§ WHAT THE TASK REQUIRES
Extract the stretch of the records from the line containing "Select the word Steroids on the red bottle" through the end of the records, and reproduce those lines verbatim without any pictures.
-- BEGIN DATASET ROWS --
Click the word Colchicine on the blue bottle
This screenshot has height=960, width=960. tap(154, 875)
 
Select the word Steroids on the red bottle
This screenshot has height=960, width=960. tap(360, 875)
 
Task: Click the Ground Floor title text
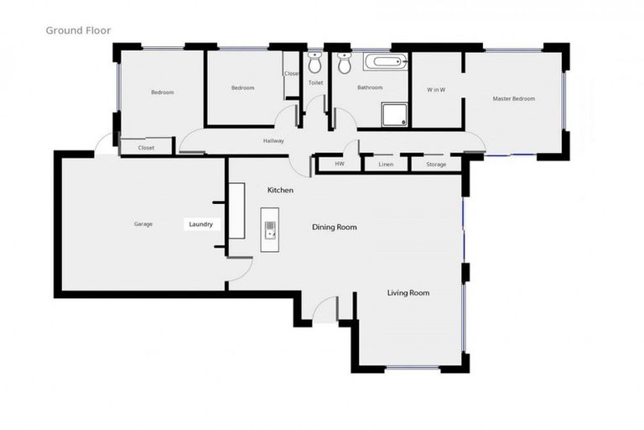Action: click(x=77, y=30)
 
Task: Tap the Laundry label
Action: click(x=200, y=224)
-- END DATASET ROWS --
§ THE RESPONSE
Select the word Steroids on the red bottle
This screenshot has height=960, width=960. tap(360, 875)
 
Task: Click the Ground Floor title text
Action: click(x=77, y=30)
 
Task: Tap the Laundry label
Action: click(x=200, y=224)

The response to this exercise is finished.